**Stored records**
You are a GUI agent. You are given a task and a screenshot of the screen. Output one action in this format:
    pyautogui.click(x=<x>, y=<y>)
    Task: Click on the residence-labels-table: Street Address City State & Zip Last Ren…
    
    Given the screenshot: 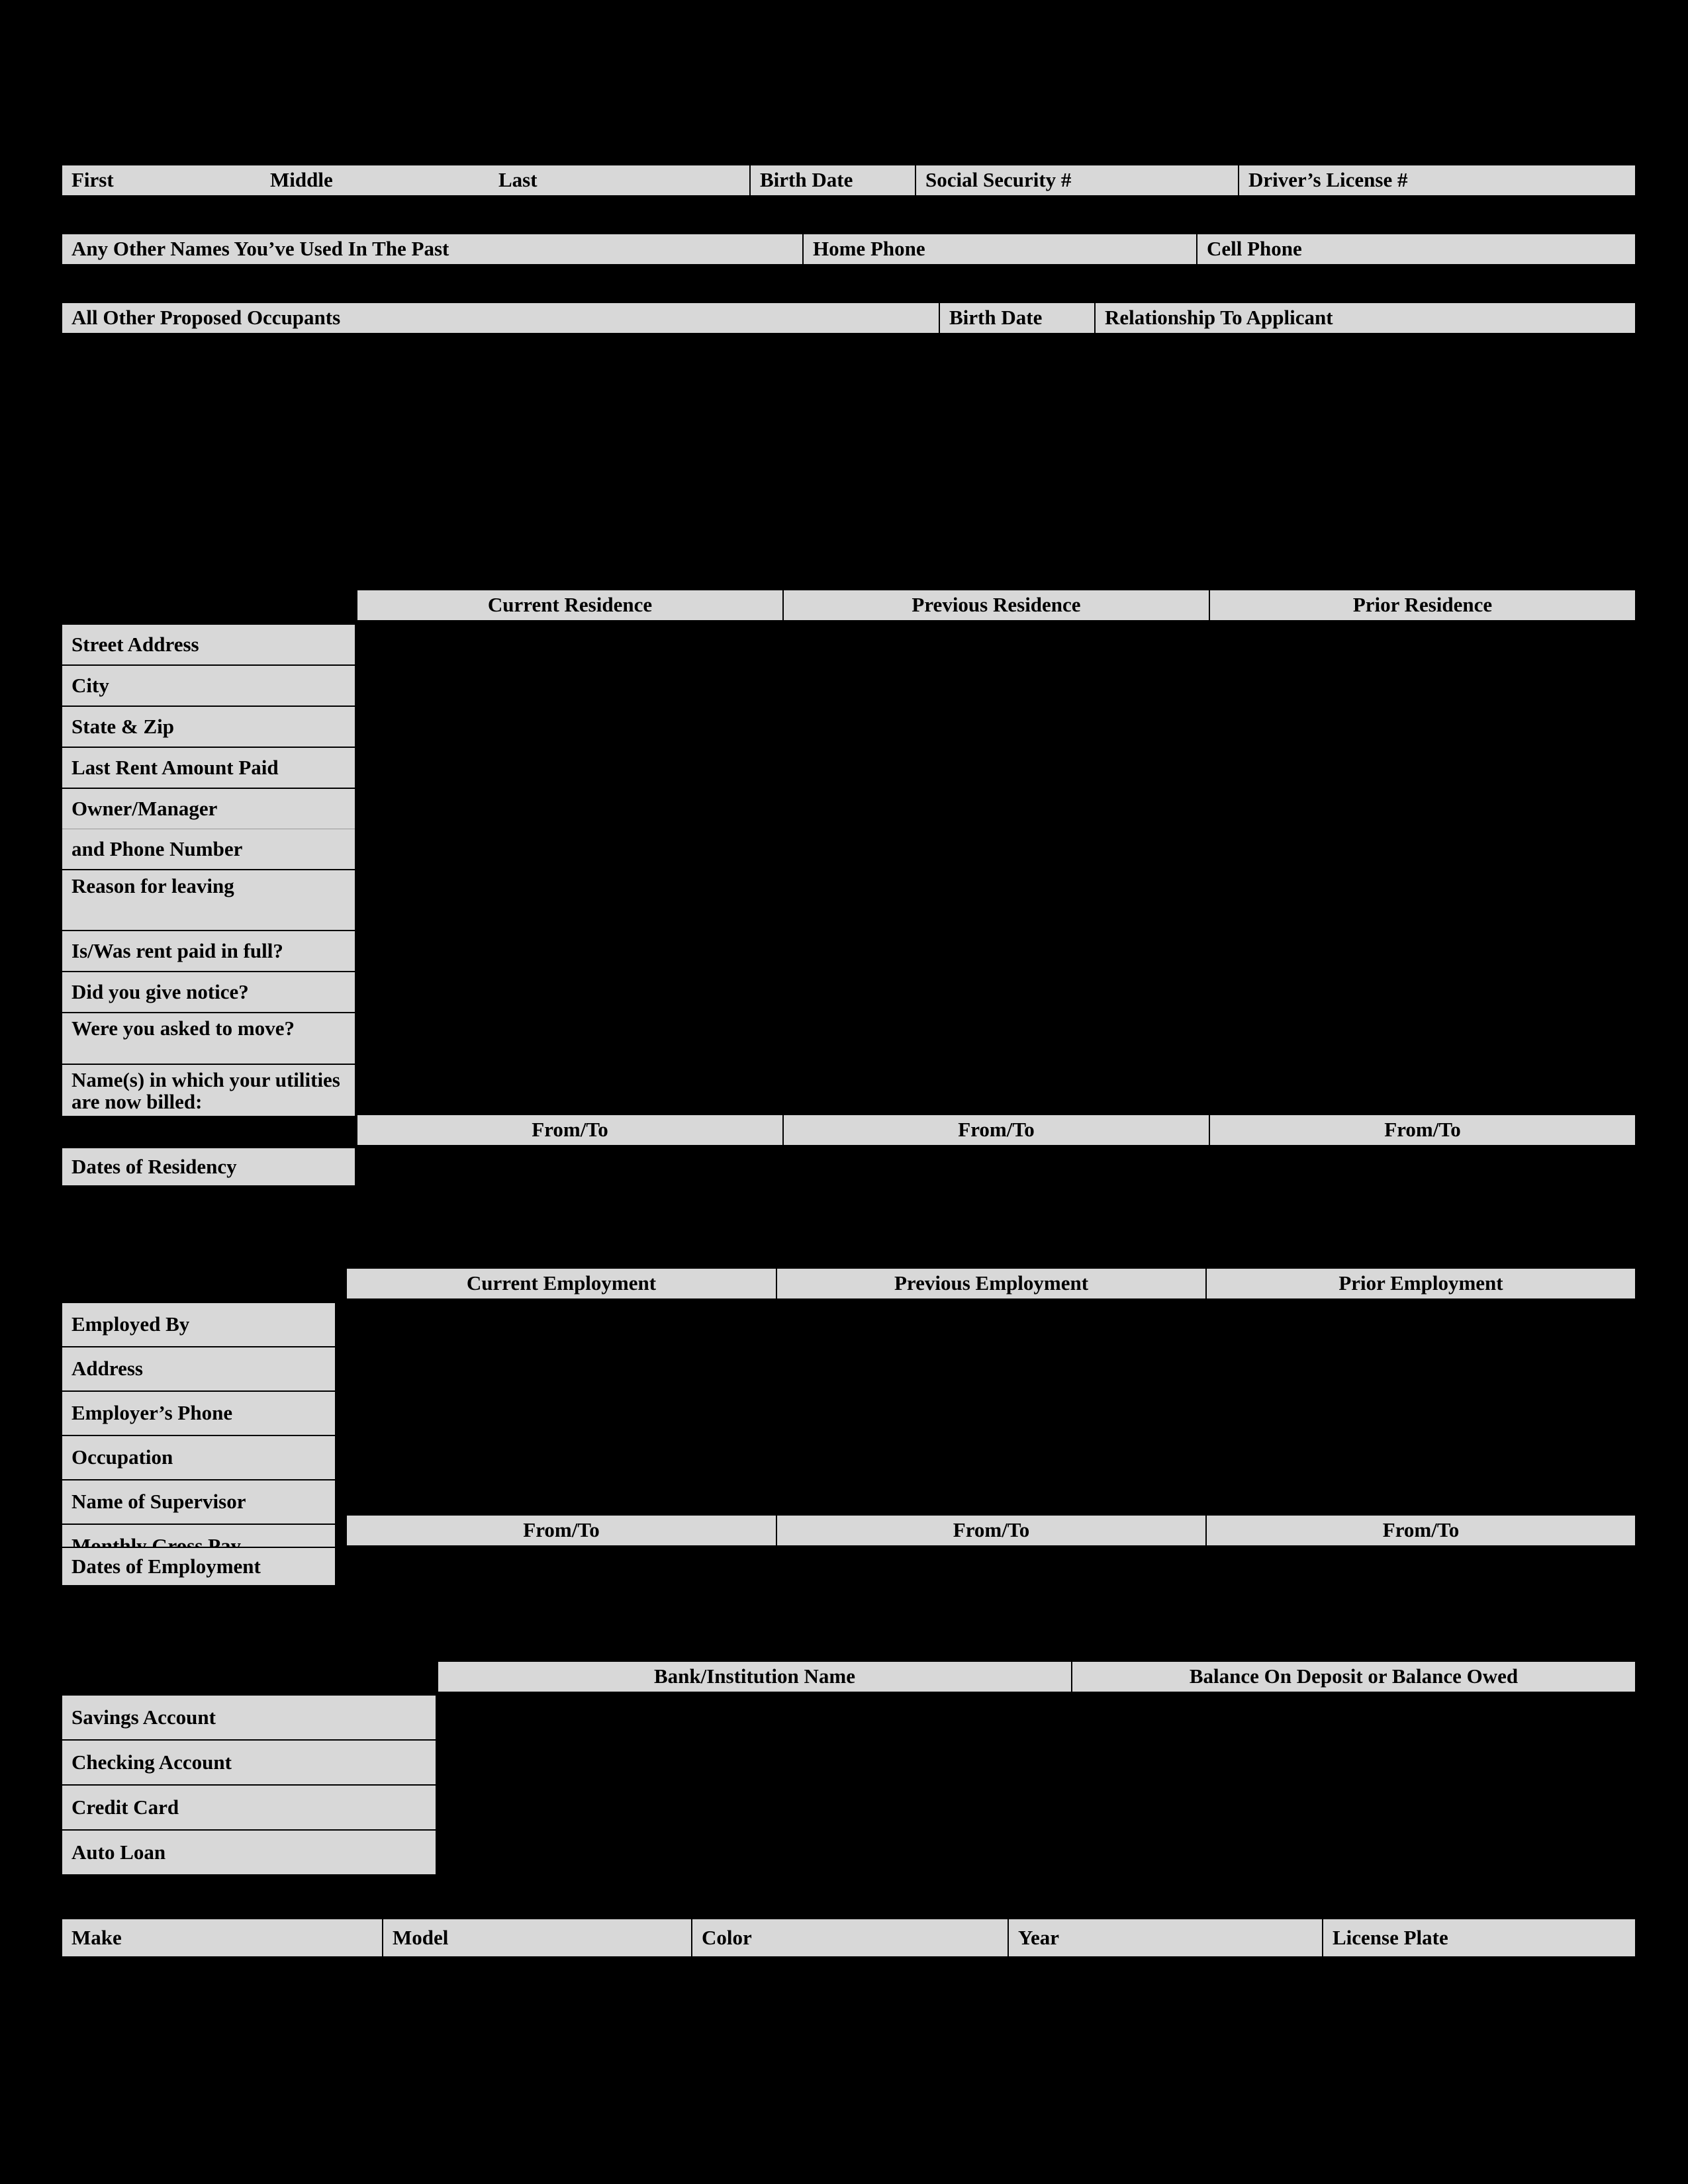 What is the action you would take?
    pyautogui.click(x=208, y=870)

**How to complete this task**
Write out again, character for character, the lines from the first one through the line containing "Task: Click on", with both of those lines included.

**Finished exercise**
You are a GUI agent. You are given a task and a screenshot of the screen. Output one action in this format:
    pyautogui.click(x=<x>, y=<y>)
    Task: Click on the residence-labels-table: Street Address City State & Zip Last Ren…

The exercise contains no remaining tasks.